◇OSS◇読みたい本:「オープンソースの逆襲」(吉田智子著、出版文化社刊)

2007-09-26 21:48:01 | IT・読みたい本
 書籍は、易しく書くと全体像がぼけたり、実像とは違ったものが出来上がったりする。この逆に正確に書くと内容が難しくなったり、無味乾燥になったりする。つまり、易しくしかも正確に書くというのは、簡単そうで難しいのである。オープンソースソフトウエア(OSS)についてもこのことがいえる。OSSの書籍は既に数多く出版されているが、技術的には正確でも理解するのには難しいか、易しく書いてはあるがいまいちピンこない本が圧倒的に多い。

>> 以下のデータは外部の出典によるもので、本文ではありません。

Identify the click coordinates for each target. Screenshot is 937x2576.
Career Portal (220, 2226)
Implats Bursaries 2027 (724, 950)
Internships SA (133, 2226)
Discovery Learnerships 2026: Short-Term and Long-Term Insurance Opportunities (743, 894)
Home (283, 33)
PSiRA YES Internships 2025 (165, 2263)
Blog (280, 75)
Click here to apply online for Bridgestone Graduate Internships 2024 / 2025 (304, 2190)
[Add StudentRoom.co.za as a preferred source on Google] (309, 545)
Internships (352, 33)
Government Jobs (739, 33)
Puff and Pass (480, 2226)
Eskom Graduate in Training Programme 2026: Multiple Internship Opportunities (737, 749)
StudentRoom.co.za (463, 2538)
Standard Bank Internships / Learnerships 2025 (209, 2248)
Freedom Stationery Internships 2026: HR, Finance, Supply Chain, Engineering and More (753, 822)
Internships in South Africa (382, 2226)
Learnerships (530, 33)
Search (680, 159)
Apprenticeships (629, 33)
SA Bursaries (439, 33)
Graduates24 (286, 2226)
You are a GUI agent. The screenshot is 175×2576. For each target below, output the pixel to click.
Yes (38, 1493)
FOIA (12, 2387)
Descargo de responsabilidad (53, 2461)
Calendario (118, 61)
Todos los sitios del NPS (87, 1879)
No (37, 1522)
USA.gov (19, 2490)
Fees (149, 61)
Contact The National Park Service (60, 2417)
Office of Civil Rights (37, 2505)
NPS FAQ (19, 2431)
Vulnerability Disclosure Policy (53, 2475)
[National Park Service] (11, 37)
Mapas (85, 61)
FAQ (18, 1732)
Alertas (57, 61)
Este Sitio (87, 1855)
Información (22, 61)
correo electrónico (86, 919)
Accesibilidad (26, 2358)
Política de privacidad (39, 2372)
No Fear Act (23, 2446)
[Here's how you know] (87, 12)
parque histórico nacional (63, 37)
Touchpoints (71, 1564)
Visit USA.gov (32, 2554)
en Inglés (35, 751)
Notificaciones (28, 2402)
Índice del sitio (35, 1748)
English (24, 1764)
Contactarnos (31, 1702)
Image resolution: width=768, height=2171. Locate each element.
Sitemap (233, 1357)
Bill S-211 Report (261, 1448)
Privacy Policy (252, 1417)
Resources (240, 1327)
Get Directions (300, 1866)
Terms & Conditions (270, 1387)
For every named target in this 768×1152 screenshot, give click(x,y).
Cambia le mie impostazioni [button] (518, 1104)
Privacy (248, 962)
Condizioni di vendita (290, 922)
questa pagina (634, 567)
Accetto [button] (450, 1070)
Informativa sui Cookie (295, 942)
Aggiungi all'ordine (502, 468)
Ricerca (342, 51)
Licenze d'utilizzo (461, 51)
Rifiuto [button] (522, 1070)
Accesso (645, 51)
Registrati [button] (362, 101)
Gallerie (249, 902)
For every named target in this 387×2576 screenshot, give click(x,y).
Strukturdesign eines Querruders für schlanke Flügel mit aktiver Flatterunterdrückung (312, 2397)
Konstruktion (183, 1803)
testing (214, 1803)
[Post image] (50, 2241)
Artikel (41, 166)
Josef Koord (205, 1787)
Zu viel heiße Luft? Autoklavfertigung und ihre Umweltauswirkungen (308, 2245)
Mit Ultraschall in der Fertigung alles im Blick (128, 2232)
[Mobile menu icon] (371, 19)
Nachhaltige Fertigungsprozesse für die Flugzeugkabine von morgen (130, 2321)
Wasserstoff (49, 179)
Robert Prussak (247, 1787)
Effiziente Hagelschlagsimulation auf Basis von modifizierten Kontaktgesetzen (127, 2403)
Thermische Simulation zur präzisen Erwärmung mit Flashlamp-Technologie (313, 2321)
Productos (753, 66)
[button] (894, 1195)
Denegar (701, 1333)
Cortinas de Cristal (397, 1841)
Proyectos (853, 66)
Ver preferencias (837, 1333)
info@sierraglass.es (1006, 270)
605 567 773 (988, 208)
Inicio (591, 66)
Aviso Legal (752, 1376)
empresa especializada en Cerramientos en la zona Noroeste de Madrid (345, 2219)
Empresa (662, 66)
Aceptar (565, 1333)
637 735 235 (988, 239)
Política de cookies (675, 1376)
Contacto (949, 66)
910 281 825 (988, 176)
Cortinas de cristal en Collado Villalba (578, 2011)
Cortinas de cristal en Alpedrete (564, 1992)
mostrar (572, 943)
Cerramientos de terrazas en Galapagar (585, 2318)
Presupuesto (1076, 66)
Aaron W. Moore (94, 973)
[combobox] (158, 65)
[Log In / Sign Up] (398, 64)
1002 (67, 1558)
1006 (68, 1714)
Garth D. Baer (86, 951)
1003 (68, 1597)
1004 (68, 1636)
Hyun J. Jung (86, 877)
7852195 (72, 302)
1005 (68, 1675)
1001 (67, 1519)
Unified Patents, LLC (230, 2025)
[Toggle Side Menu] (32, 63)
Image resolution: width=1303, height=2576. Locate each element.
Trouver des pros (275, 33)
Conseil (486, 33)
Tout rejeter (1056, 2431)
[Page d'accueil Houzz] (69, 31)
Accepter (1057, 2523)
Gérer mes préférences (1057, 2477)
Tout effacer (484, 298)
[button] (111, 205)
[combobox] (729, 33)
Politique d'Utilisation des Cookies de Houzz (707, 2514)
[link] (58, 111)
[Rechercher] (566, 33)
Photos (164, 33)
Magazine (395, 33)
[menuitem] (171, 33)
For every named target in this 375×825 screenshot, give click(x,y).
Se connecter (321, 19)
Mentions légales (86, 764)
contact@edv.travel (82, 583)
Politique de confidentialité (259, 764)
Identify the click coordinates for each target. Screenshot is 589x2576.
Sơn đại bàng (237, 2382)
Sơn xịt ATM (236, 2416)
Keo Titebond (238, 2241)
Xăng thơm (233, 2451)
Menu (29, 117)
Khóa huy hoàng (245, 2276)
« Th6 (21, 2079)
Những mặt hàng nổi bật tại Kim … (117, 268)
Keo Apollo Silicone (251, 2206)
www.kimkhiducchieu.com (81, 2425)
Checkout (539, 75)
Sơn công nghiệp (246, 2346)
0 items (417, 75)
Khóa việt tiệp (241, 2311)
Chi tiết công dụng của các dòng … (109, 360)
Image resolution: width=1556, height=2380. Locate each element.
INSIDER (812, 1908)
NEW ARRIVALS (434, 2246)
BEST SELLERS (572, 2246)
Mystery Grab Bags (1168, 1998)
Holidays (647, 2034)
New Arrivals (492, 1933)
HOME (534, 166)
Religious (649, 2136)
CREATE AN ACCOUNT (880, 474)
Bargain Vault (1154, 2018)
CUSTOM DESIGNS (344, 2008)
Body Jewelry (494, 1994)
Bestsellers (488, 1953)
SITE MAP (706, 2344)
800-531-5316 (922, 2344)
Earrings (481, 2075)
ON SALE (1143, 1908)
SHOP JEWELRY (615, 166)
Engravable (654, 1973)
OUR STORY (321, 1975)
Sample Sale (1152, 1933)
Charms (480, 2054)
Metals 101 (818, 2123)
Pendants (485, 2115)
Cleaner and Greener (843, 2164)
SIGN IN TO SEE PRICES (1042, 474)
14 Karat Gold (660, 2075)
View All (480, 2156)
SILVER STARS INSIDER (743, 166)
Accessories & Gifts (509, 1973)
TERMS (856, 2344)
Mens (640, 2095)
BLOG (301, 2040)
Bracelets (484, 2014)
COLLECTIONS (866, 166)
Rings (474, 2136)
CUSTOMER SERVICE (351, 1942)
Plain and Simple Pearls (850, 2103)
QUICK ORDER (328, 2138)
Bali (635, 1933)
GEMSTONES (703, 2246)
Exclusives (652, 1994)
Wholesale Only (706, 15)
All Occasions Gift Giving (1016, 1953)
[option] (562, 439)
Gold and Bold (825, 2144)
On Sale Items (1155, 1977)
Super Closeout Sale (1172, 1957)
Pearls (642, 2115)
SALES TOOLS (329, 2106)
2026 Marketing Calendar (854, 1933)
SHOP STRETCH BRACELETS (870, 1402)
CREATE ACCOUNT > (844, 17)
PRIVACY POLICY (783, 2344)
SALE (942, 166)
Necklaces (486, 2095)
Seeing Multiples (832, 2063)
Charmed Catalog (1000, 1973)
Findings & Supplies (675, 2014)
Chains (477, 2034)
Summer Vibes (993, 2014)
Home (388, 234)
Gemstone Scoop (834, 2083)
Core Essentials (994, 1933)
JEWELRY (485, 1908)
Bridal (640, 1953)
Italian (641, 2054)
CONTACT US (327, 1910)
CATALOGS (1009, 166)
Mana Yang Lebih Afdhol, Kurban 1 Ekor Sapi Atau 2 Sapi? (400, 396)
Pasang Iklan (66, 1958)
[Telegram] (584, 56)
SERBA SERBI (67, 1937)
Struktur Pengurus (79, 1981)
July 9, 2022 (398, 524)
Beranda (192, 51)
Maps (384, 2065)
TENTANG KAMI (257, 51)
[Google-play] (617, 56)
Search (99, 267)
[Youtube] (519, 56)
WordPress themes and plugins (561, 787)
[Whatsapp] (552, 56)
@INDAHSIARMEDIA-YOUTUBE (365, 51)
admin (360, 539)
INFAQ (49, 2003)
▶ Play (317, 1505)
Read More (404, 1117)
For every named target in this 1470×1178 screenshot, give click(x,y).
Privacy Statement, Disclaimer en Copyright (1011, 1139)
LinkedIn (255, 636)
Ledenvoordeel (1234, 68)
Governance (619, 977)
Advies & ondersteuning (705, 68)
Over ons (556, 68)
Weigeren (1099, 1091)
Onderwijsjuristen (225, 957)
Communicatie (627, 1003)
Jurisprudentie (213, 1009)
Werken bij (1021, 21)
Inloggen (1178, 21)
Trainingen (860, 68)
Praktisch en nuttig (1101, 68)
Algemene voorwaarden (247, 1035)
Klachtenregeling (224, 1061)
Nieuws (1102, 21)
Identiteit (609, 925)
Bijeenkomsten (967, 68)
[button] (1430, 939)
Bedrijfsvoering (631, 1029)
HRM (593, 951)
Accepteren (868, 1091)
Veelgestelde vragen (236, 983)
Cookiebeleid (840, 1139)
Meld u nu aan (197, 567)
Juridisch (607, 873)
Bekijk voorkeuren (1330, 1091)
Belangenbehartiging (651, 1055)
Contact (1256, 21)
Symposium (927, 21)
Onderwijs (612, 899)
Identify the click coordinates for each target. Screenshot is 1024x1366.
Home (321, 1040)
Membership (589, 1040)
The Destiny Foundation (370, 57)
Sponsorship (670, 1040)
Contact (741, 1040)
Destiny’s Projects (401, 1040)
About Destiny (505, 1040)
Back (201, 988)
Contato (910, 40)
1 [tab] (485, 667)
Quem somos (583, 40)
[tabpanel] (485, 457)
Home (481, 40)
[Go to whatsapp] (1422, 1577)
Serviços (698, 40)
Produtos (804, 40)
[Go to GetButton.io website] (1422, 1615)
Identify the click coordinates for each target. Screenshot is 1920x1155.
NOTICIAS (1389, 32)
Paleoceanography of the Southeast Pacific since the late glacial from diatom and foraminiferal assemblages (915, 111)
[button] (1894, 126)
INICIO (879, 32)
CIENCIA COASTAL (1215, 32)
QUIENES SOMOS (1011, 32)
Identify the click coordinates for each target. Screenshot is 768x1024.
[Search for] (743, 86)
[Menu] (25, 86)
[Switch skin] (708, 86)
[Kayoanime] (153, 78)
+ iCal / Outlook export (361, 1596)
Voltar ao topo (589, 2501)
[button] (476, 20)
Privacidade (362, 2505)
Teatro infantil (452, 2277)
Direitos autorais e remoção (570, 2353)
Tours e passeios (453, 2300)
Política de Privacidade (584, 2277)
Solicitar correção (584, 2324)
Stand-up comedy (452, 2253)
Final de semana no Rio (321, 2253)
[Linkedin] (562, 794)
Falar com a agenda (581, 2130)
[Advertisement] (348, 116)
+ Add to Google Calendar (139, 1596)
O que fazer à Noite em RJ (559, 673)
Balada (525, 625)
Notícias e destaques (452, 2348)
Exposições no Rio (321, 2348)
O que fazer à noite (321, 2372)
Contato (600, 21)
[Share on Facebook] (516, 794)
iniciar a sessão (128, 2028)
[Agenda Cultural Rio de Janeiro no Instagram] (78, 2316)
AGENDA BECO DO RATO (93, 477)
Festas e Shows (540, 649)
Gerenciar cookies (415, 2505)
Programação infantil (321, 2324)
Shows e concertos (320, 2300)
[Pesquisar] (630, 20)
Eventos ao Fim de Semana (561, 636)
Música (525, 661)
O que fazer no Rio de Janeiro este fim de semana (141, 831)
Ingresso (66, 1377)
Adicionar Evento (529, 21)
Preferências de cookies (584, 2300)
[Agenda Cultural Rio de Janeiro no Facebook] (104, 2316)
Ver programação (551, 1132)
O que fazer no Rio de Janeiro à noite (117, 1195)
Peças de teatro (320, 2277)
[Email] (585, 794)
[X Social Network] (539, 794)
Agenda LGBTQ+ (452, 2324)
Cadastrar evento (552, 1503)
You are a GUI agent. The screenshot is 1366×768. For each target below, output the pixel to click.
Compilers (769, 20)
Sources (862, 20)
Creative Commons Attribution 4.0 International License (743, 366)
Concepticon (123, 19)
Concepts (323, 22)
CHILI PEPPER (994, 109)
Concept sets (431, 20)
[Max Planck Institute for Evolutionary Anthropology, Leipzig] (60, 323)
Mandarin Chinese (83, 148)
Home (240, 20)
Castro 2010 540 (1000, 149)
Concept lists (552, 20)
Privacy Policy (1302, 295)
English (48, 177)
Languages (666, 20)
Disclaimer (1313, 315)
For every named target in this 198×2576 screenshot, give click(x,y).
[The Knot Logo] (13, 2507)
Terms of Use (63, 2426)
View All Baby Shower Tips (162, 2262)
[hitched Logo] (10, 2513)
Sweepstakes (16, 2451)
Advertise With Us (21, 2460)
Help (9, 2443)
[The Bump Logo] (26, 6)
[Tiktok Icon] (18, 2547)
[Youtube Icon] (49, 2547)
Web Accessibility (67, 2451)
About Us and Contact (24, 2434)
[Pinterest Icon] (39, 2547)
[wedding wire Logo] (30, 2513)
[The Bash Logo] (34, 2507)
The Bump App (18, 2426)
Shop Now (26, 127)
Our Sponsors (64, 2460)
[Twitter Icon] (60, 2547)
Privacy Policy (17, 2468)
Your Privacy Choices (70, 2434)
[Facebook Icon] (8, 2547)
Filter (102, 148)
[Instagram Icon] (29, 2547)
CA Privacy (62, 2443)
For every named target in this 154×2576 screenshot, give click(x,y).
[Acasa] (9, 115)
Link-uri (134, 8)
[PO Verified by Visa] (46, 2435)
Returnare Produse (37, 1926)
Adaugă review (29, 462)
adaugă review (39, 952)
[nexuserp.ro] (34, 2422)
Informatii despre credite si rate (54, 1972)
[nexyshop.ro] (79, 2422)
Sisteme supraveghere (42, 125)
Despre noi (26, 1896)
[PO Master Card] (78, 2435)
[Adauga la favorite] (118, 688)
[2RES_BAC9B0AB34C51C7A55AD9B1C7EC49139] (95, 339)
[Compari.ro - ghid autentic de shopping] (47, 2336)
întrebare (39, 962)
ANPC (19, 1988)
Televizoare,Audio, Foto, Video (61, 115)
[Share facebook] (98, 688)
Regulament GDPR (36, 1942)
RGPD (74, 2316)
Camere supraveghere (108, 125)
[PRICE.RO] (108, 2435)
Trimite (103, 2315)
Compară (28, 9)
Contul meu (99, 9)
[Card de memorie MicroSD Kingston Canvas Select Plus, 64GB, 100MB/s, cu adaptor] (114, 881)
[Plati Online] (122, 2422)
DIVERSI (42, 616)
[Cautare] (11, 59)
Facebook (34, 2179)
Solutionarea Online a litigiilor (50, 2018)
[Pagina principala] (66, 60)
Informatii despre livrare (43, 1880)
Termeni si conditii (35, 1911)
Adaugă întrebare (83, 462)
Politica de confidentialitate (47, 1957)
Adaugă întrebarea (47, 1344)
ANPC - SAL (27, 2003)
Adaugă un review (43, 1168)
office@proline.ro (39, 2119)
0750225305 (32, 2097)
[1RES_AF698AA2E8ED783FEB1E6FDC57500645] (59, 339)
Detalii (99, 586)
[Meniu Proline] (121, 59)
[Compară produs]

そんな不満を解消するのが「オープンソースの逆襲」(吉田智子著、出版文化社刊)である。

 同書の主な読者対象者は「知的好奇心を持っている一般社会人の方」である。しかし、ソフトのプロを自認している人でもOSSの一部分には詳しくても、OSSの全体像をつかんでいる人は意外に少ない。ましてや素人にOSSを簡単に説明できるかというと、自信を持って「説明できる」と答える人はほんのわずかだろう。つまり、この本はソフトのプロが読むと、頭の整理がつくというメリットが得られるはずだ。著者は前書きで「オープンソースの存在なくして、今の情報社会は成り立たない」と述べ、「この本に、その答えはすべて書いてある!」と紹介している。

 つまり、同書はOSSの初心者向けの入門書であると同時に、ソフトのプロがOSSの全体像を把握したいというときに大変有効な書である。同書の中に「オープンソース物語」が数カ所に分けて掲載されているが。これはラーメンの秘伝のスープを題材にして、素人でもOSSとは何かが分かるストーリーとなっている。素人の人にOSSとは何かを聞かれ説明に困ったことがある経験をお持ちの人は、この「オープンソース物語」を基にOSSを説明すれば、「さすがプロ」と尊敬されること請け合いだ。